Researchers reviewed 28 papers analyzing 24 open-access projects. The open-access practices reduced the time patients waited for an appointment, but few cut it down to less than 48 hours. No-show numbers declined, but only if practices started with a rate of at least 15%. Some studies found that patient satisfaction improved, while others found that it worsened. There were no data on patient outcomes or how many were lost to follow up.
Emphasis on medical homes
Open-access scheduling, which is different from a drop-in system in which a patient comes to a clinic and sees the next available physician, has been one of many options proposed in the past decade as part of a movement to redesign primary care and create medical homes. Practices still have a proportion of appointments that are scheduled in advance, but far more are available for both urgent and nonurgent care when the practice opens for the day.
"The key principle is that patients should be able to see their doctor when they choose," Dr. Horwitz said. "But it's not a walk-in clinic."
Patients hope that such access would reduce wait times and improve continuity of care. Physicians hope that they would be able to do more in less time. With less financial loss from fewer patient no-shows, this would lead to higher reimbursement.
"If you think about health care from the patient point of view, it's pretty strange," said David Bundy, MD, MPH, an assistant professor of pediatrics at Johns Hopkins School of Medicine in Baltimore who has researched open-access scheduling.
"Patients say they need to be seen, and we say, 'We understand. Please come back in a month.' There are not many other parts of life that work that way. If you want reservations at a restaurant, if you need your hair cut, if you need an oil change, you can usually get in pretty quickly."
The authors of the paper are calling for randomized controlled trials to determine the impact of open-access scheduling. However, some physicians are skeptical that such trials are feasible, or even necessary, because the need for health system change is so great.
"Other industries have undergone greater changes by relying on anecdotes, hunches, expert opinion [consultants] and business case estimates," Leif I. Solberg, MD, associate medical director at the HealthPartners Research Foundation in Minneapolis wrote in a commentary accompanying the Archives of Internal Medicine research.
"No business leaders would expect randomized trials to help them make important redesign or strategy decisions," he continued.

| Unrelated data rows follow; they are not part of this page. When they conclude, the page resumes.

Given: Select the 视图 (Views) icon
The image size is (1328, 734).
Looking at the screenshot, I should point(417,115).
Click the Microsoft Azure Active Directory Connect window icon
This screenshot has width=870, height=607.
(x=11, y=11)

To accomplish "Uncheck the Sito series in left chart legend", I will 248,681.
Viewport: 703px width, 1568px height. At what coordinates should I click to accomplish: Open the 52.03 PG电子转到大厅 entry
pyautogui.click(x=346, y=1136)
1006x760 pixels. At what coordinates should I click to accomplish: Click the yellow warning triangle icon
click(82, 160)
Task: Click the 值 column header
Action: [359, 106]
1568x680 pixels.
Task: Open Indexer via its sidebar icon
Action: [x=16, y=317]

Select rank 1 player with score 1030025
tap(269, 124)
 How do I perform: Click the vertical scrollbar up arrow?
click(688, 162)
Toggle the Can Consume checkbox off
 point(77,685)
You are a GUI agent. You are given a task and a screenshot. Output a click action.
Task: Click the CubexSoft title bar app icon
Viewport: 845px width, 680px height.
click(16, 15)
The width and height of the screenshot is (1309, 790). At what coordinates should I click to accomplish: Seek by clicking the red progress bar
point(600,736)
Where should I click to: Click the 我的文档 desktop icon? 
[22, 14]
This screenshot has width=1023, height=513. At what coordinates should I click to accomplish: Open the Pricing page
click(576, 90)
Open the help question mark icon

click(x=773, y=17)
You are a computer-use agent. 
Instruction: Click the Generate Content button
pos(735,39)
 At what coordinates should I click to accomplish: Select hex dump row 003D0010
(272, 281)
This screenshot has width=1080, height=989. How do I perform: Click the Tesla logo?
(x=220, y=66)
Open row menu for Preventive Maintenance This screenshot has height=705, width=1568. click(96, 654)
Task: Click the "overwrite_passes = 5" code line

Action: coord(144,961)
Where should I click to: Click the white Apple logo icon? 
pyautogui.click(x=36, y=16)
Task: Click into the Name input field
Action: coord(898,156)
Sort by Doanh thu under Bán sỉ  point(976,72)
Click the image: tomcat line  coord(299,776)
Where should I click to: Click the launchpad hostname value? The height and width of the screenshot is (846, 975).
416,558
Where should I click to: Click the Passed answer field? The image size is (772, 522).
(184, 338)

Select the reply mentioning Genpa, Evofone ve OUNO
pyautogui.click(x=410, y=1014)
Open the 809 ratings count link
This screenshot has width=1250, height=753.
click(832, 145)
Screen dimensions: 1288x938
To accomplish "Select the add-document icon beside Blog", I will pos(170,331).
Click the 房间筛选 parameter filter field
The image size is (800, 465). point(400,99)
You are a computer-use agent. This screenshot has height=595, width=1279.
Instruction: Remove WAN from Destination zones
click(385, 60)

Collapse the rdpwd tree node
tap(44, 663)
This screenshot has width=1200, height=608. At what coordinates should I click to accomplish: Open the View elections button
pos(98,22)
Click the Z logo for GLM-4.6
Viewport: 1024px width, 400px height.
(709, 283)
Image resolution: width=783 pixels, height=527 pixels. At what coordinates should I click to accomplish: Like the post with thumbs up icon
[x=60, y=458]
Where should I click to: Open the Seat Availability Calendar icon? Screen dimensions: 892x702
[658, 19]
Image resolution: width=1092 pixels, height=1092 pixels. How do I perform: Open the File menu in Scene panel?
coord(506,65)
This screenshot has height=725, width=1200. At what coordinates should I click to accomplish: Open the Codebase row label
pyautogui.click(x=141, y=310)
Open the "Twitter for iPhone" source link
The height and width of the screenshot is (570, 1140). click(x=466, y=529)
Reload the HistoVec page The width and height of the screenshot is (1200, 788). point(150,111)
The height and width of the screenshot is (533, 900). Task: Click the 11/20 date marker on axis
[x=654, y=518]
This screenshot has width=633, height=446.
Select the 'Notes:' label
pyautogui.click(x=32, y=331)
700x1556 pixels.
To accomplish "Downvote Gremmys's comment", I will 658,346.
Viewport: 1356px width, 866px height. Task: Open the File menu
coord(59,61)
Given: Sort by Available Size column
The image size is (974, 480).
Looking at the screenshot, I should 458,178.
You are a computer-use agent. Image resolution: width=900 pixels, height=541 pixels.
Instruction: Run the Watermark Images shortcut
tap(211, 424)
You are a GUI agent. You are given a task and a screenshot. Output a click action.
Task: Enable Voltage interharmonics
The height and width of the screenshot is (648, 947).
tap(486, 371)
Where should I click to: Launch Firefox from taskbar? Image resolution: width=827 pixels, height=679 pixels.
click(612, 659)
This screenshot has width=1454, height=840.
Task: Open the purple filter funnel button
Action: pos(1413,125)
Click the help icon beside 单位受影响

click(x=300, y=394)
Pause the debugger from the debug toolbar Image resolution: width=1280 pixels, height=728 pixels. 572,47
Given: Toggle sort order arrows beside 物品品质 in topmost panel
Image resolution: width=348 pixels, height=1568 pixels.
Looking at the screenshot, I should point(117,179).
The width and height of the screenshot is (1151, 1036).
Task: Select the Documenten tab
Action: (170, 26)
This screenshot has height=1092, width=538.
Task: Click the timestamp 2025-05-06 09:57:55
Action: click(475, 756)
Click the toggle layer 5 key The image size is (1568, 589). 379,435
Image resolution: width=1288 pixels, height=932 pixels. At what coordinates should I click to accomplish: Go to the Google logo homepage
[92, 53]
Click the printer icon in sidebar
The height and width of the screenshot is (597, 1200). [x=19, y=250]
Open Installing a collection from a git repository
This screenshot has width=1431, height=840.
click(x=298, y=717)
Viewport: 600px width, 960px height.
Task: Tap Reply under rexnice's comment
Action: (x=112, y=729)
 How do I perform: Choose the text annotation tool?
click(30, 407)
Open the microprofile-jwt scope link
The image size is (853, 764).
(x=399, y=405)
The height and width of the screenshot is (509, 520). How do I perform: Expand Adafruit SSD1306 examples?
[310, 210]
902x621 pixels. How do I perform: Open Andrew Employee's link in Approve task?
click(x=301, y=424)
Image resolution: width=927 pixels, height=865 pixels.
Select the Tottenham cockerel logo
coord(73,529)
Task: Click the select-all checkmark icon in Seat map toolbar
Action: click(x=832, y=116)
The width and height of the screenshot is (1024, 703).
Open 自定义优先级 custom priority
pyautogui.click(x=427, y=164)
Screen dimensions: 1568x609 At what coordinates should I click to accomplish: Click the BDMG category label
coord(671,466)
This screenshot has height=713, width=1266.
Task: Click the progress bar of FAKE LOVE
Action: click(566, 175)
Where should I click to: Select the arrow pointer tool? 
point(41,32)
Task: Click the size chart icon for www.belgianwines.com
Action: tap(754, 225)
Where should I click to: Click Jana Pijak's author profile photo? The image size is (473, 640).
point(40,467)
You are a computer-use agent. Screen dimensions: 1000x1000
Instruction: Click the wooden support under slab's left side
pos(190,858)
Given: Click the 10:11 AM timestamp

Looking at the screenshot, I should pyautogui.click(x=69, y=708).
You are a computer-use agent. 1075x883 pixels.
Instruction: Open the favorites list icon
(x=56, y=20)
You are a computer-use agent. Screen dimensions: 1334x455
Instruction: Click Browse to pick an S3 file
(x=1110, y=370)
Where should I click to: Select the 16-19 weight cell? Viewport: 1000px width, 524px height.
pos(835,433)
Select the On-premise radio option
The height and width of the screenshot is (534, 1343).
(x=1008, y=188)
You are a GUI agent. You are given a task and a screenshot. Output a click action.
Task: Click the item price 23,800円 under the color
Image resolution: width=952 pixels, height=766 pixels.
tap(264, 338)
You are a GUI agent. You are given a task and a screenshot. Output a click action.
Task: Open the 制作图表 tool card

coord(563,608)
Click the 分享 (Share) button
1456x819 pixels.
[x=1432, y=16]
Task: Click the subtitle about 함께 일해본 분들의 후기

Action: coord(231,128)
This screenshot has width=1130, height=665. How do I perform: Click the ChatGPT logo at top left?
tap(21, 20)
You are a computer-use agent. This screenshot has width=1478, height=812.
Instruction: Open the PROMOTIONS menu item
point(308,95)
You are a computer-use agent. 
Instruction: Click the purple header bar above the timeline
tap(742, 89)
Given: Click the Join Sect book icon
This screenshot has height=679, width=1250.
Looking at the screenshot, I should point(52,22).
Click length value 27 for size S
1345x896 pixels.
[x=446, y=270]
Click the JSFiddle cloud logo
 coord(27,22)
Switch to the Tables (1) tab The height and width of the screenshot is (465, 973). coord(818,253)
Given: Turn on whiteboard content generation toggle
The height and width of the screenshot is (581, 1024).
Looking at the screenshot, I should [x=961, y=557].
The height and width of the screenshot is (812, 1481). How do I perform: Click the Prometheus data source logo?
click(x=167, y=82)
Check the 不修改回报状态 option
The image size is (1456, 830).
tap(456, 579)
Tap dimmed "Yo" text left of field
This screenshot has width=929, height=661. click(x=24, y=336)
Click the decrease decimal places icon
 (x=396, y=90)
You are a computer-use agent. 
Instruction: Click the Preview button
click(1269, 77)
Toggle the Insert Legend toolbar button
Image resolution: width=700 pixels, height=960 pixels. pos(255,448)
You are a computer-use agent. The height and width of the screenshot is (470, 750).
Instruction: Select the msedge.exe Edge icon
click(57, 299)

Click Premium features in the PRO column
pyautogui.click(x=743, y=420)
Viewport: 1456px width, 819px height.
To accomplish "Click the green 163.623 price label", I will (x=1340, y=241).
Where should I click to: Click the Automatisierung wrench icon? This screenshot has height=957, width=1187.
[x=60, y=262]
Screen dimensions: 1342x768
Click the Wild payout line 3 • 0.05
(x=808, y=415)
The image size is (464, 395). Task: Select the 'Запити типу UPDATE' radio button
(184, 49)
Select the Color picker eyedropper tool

Even without such trials, researchers have several suspicions as to why open-access scheduling may not always produce desired results. Switching a practice from traditional scheduling to open access can be difficult. Physicians must work harder for months to get through the backlog of patients before same-day or next-day scheduling can start in earnest.
"It's a lot of investment up front of energy and time," Dr. Bundy said. "The benefits are downstream."
Practices must staff according to patient demand. This requires a practice to predict how many patients will call on a given day, taking into account seasonal variations.
Staffing needs to meet this demand. Open-access scheduling can be thrown off course when employees call in sick, go on maternity leave or resign.
"We have had our successes, but it does require constant care and feeding," said Dennis Dimitri, MD, associate professor and vice chair of the Dept. of Family Medicine and Community Health at the University of Massachusetts Medical School in Worcester.
He spent more than two years setting up open-access scheduling at his private practice. "This is not a system that you can just turn the switch and forget about it," he said. "You have to keep tweaking it."